Rear Adm. Keith Davids, head of Naval Special Warfare Command, called Ernst "an exceptional teammate ... who applied his talents and skills towards some of our nation's hardest challenges, while selflessly mentoring his teammates."

"Mike and his family will always be part of the NSW family, and he will never be forgotten," Davids added in his statement.

Handley said Ernst was pronounced dead at Banner University Medical Center in nearby Tucson at 2:07 p.m. local time Sunday.

The Navy is investigating the cause of the incident, and "it would be inappropriate to comment further on the ongoing investigation until complete," Handley said.

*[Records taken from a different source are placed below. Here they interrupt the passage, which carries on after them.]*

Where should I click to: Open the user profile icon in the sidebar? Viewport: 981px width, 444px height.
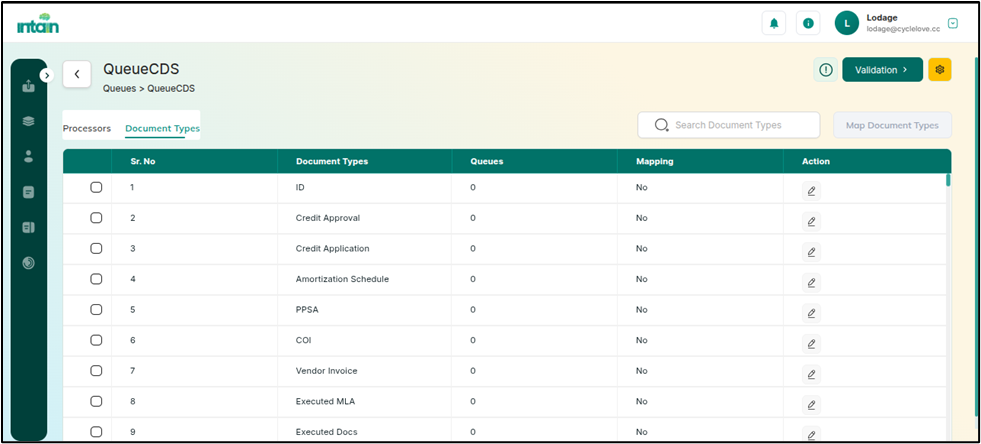(28, 156)
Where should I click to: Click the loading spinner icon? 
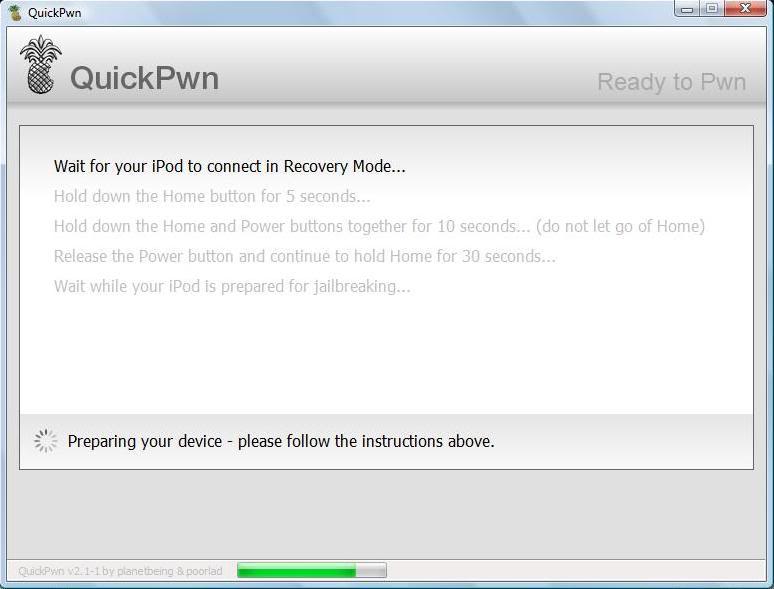tap(46, 441)
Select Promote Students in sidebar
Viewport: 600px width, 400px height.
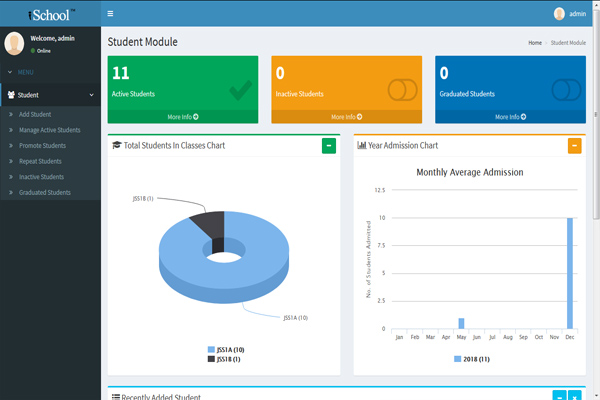click(41, 146)
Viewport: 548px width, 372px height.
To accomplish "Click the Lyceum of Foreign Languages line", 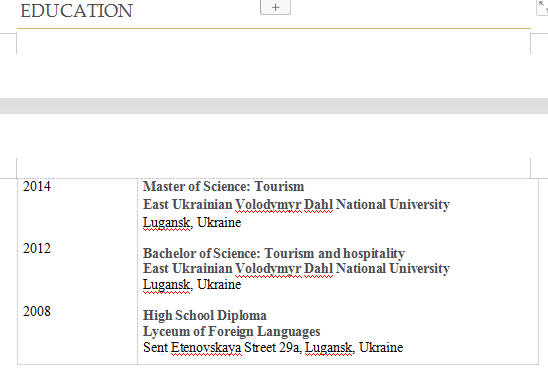I will click(232, 331).
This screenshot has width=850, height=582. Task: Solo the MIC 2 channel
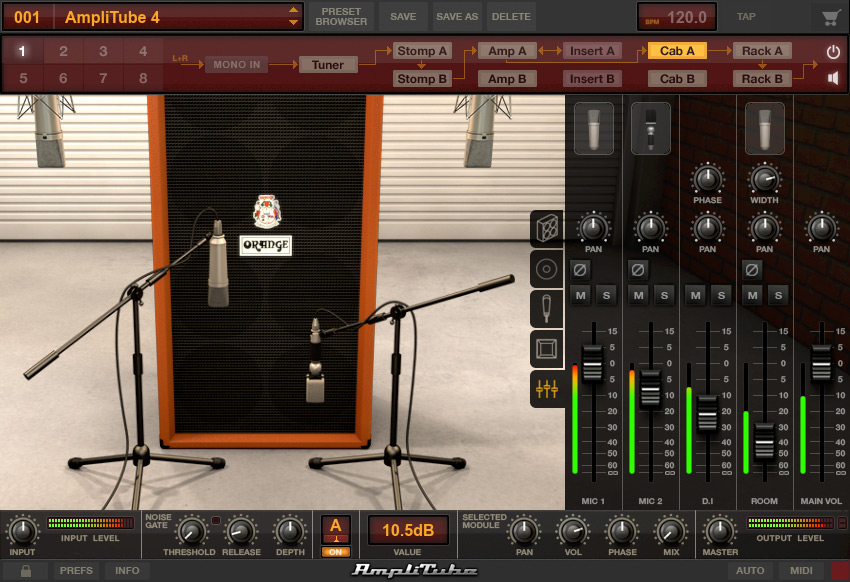664,296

In May 2022, Electronics Technician 1st Class Ryan DeKorte, who was also assigned to an East Coast naval special warfare unit, died following a helicopter landing incident at Joint Expeditionary Base Little Creek-Fort Story just outside of Norfolk, Virginia.

A few months earlier, in February 2022, Seaman Kyle Mullen died of pneumonia just after passing the initial phase of SEAL training. His death set off a series of investigations and articles that revealed the training pipeline into the elite unit failed to provide enough medical care to recruits and fostered a culture where asking for help is discouraged.

The Navy also confirmed that it's looking into reports after Mullen's death that the program is rife with performance-enhancing drug use, cheating and abuse.

Cmdr. Brian Bourgeois, the commanding officer of SEAL Team 8, was injured and subsequently died in December 2021 after a fast-rope training evolution in Norfolk.

Typically, fast-roping involves personnel sliding down a thick rope from a hovering helicopter.

The Navy has said that all of the training deaths were under investigation around the time they occurred but, to date, none of those reports has been released.